Here are some tips when you are prioritizing your saving goals.
Build your emergency fund first.
Before you make any saving goals, make sure you have enough in your emergency fund. Even if you start saving for a house, for instance, when the unexpected happens, you will end up using those savings. Given that, it is best to just put it out of the way and save for your emergency fund first.
Know what is important to you.
Look into the future and identify the things that you want in your life. It helps to put them in a timeline so that you can see which ones you will need in the near future.
Identify your short-term and long-term goals.
The short term goals are those that you want to achieve in the next 5 years while those beyond that can be considered as your long-term target. For instance, buying a car or a home can be your short term goals. Your long term can be your retirement and the college fund for your children.
Try to forecast the expenses that you have to make every year.
These include your household and car maintenance costs. It can also include birthday parties, seasonal events, etc. This can be saved separately from your emergency fund.
Tips to meet all your saving goals
As you can see, there is a lot of things that you need to save up for and it takes quite an effort to make sure that they are met. While it all seems confusing to see them all listed down, all you really need is to organize it a bit. Here are some of our tips to make this happen.
Detail your saving goals.
As mentioned above, you want to put it on a timeline so you know which is needed immediately. Don’t just label the goal, put definite dates and the amount that you need to save.

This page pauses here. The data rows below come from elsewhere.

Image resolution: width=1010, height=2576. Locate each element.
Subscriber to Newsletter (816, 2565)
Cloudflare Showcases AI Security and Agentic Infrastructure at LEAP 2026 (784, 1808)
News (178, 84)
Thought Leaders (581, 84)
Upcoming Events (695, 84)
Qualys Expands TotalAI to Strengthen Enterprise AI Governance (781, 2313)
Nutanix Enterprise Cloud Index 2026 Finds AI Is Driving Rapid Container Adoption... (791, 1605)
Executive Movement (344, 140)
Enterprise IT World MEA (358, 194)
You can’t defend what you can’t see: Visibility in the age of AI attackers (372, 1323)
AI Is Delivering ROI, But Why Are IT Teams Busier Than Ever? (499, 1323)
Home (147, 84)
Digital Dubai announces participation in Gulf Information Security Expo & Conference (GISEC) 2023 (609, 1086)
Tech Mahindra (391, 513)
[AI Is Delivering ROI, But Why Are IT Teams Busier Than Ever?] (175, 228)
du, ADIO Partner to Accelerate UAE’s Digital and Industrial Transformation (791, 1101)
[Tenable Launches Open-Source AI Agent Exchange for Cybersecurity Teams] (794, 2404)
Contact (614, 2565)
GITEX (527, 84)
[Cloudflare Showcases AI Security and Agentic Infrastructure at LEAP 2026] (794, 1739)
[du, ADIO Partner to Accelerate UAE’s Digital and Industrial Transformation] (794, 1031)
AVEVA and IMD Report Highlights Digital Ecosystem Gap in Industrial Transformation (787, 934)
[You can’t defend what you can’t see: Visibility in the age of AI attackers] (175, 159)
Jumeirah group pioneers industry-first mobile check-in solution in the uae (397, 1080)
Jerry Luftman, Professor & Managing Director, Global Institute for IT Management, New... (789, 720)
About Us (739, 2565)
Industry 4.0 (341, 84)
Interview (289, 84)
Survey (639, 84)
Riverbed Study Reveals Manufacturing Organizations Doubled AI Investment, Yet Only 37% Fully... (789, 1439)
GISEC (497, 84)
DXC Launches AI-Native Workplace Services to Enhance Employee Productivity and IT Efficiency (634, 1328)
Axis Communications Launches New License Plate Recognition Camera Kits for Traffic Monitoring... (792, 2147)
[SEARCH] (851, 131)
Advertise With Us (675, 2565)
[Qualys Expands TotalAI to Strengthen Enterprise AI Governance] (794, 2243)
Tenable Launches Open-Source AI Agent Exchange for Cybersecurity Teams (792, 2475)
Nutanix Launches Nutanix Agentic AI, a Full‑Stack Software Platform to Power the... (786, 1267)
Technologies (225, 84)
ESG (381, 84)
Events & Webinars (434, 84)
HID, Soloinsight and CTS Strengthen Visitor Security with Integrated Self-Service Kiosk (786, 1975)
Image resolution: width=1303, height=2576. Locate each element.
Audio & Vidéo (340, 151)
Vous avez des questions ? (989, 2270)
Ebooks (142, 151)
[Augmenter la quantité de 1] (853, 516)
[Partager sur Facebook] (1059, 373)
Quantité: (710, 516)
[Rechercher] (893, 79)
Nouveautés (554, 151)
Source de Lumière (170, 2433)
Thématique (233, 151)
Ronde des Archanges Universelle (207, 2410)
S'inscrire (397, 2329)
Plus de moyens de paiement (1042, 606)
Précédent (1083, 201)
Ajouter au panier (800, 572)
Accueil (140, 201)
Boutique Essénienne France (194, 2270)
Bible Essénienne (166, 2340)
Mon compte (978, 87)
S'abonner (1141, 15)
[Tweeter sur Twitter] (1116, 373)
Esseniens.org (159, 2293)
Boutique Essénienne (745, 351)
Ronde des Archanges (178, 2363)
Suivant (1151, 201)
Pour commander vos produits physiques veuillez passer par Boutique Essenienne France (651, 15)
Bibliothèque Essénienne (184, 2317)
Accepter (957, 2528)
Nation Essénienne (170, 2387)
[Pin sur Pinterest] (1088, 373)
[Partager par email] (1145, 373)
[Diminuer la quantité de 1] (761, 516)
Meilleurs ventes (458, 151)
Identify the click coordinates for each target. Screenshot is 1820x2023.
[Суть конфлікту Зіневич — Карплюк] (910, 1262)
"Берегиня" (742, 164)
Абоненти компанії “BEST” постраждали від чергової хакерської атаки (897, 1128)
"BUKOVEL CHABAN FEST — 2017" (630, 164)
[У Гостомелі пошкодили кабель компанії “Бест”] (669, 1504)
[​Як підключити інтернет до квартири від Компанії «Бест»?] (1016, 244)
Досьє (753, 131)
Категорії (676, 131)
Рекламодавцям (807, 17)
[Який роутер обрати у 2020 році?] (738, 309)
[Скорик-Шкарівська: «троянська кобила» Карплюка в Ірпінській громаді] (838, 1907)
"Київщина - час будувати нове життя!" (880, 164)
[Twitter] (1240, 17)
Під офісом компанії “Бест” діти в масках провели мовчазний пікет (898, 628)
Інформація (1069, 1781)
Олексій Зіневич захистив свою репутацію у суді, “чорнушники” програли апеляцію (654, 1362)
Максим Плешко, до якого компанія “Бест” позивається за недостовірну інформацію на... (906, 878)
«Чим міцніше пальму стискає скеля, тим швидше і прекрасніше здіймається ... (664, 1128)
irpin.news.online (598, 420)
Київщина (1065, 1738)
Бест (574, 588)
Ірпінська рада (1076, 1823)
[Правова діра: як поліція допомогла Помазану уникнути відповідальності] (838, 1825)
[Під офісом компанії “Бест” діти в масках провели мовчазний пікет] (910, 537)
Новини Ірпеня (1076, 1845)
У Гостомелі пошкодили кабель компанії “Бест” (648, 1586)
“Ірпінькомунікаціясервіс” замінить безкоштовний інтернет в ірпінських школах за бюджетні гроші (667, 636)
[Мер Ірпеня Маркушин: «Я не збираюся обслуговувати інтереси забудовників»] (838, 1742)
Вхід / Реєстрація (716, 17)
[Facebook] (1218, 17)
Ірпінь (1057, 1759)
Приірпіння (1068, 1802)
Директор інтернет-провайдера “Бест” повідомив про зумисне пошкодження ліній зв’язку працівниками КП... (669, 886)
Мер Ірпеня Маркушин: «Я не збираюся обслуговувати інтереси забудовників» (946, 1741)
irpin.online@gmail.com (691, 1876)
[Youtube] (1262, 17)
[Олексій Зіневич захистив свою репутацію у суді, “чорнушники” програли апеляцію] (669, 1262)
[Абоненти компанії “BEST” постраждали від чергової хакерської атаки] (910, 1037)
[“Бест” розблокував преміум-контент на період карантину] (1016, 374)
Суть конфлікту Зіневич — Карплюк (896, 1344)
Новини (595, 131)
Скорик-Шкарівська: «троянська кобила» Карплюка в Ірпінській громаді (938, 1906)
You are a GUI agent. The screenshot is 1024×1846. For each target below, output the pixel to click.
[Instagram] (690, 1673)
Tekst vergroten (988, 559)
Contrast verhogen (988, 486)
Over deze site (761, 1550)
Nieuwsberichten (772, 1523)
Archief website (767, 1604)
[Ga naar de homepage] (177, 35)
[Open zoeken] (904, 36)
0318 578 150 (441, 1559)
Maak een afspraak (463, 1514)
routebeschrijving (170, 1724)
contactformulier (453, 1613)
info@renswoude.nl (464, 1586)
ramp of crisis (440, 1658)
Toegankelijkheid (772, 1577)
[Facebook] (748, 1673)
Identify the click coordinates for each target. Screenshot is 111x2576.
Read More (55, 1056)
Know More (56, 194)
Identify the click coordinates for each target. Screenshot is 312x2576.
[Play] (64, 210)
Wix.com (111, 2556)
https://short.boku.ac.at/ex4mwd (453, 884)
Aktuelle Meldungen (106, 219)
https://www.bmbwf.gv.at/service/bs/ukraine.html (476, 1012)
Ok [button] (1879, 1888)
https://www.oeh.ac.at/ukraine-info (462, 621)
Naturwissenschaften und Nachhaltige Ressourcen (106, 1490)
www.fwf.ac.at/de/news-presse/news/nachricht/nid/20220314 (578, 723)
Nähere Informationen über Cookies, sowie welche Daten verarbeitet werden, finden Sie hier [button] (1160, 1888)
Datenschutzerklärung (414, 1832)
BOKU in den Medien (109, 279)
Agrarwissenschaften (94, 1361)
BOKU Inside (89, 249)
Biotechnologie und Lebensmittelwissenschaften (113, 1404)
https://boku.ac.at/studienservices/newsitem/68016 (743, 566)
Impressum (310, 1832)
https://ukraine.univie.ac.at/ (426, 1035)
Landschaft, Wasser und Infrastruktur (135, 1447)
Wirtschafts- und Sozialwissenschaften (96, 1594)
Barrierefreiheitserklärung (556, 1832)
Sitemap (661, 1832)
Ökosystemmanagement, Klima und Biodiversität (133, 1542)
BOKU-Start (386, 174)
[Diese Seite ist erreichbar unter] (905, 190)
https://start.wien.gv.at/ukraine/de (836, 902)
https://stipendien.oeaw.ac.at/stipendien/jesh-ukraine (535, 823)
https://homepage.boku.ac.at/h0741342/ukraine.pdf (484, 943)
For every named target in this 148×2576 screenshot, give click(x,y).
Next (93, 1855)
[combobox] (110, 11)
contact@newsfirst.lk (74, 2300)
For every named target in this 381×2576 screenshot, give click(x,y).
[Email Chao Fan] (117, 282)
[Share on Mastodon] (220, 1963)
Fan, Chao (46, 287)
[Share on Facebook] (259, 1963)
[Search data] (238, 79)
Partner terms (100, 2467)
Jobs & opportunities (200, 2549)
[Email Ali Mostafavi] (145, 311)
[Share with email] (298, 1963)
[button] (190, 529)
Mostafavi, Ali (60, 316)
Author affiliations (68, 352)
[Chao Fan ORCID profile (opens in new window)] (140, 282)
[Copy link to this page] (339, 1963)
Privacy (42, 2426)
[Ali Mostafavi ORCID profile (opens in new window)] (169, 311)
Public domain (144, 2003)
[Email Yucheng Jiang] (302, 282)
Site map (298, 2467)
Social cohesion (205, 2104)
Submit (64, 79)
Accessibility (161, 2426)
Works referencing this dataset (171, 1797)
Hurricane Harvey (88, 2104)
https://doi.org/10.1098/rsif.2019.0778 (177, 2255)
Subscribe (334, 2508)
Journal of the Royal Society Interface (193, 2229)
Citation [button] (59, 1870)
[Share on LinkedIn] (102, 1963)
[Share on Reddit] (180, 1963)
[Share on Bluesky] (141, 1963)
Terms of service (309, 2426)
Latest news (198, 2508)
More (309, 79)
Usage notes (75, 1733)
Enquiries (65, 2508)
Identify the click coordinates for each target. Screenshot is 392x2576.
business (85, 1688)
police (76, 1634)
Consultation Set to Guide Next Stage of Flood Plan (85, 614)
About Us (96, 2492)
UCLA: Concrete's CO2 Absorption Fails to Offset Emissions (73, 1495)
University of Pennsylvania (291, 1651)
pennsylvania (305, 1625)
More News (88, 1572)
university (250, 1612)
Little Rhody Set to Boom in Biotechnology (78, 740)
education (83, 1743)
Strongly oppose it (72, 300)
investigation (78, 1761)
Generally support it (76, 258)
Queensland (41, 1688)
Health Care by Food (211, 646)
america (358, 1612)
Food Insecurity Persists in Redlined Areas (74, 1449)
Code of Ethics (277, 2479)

Determine the amount that you need to put aside every month.
This will help give you an idea regarding the money that you will need to raise. If you have to grow your income or cut back on certain expenses, that can be done. There are online saving goal calculators that you can use to help compute this. We recommend that you use the ones from Calculator Web.
Use a budget plan.
When you have identified your saving goals and the amount that you have to put aside, you need to put that amount in your monthly budget. This will ensure that it will always be funded.
Put your savings in sub-accounts.
You want to keep your saving goals separate so you can keep yourself from mixing them up. You don’t want to use up your emergency fund to fix your car or for the down payment on your new home.
Pay off your debts.
Some people may be surprised by this but paying your high-interest debts is a form of savings. First of all, most debts have a higher interest rate than the traditional savings account. Getting rid of those interest payments should help you save money. If you can restructure your debts so it becomes a low-interest debt, you can already save money while paying it off.
It is important that you do not get discouraged by the small amount you save. If you have a limited income it is okay if you can only put a few dollars on each account. A small amount is better than nothing. If you stick to your plan and you consistently contribute to it, our savings will grow over time.